Senior Meggie Baker is connected to Hasan and one of her sorority sisters, senior Shari Newman, on Facebook, and said she logs on a couple times a day to see any new connections. Although she does not plan on using the new site as an online dating service, Baker said she was excited about meeting new people in general.

“It’s the first people network I’ve ever used,” she said. “It’s really exciting to make new friends.”

Some students are already using the profiles to look up IM screen names and talk to people who might seem interesting, attractive or have a class together.

Junior Kathryn Santo said she received an instant message last week from an unfamiliar screen name and immediately turned to Facebook to find out who it was.

“This guy just IMed me and the only reason why I knew who it was was because I highlighted his screen name and searched it,” she said.

Anyone from GW can look up the profile of another member from the University. Each student registered on the network is connected to hundreds of others who can point and click to read about someone. A user may wonder just how many people are looking at their information and taking note of phone numbers, screen names and even residences.

Santo said her cousin from a different university uses a similar Web site, connectu.com, that allows a member to see how many times their profile has been viewed.

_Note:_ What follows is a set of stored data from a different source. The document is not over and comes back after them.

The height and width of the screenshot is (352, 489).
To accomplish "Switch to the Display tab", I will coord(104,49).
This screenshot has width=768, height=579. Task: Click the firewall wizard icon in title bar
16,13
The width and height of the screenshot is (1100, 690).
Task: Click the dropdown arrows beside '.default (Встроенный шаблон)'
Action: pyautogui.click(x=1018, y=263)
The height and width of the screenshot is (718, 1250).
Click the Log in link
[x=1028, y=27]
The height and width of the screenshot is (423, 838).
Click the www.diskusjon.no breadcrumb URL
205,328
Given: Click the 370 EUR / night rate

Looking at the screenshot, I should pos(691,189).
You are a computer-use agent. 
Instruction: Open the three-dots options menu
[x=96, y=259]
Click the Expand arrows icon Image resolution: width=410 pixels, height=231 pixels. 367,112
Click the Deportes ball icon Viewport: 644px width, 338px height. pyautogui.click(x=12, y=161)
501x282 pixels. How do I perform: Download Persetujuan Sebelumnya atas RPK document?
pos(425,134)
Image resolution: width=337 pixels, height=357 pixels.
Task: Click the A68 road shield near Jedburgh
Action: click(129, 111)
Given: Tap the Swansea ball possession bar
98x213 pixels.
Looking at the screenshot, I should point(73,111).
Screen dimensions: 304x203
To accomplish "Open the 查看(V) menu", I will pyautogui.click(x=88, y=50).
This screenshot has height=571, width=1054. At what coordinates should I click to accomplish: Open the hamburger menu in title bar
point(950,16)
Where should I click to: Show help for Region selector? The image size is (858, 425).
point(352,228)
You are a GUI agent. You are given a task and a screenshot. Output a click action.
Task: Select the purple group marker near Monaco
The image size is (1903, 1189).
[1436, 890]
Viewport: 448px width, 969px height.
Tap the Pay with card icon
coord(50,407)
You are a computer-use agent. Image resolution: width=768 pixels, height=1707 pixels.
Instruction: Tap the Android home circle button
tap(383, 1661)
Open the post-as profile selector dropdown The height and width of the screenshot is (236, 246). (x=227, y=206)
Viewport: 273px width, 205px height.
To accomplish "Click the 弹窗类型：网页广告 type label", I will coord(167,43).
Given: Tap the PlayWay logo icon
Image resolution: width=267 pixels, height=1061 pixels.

Her cousin had more than 4,000 people read her profile, she said.

But most people tend to use the site to communicate better among their own group of friends. Junior Raychel Sirois, a friend of Santo, used the site to look up their friends’ room numbers to visit them after move-in.

Keith Raine said she uses Facebook for similar reasons, but also to keep himself busy at work. “I got the e-mail invite,” he said. “And at first, it helped to pass the time at work, probably a little too much actually.”

Registered users can also search the database for specific people at GW. If they are listed on the Facebook, users can invite them to be a “friend” and add them to a compilation of “friends,” similar to an IM buddy list. But before any one person is added to a friend’s list, the Facebook sends an e-mail to the person and they must confirm that the two are in fact “friends.” If a person rejects a friend invitation, the other person will not be notified that the invitation was rejected.

Senior Matthew Looney signed up a week ago when fellow senior Erin Kruth sent him the invite via e-mail. “I didn’t really know much about it before,” he said.

Once a user has a list of friends, his or her number of connections grows. The Facebook then compiles a list of people who are the confirmed “friends” of your friends, thus creating a web of connections – GW’s version of Six Degrees of Kevin Bacon. Students can scan this list of connections or view a specific person’s friends.

If a GW student has friends who attend other schools that participate on the Facebook, he or she can look them up and see pictures of their friends from their school. However, only users from the same school can access profiles. Students can even search Facebook’s database to find old high school acquaintances.

“I found two friends from high school that I haven’t spoken to in years,” Looney said.

Kruth also is one of Raine’s connections and is into sports and all things Japanese. Maybe he’ll “poke” her and they’ll become friends.

But what is poking? The creators of the Facebook explained on the Frequently Asked Questions page, “We have about as much of an idea as you do. So mess around with it, because you’re not getting an explanation from us.”

Poking someone on Facebook seems to be a way to message someone without words. After scanning connections – people who are “friends of friends” or signed up in one of your classes – a student can then click the “poke” option. The next time that person logs into their Facebook account, they will be notified that someone has poked them and an icon of a pointing finger will accompany the notice. Then the person who got poked can poke back, thus acknowledging the initial poke.

Like so many other GW students, sophomore Alex Raileanu found Facebook through friends and now uses it all the time to invite more on.

“Now I’m addicted,” he said. “And I’m always excited to get new friends.”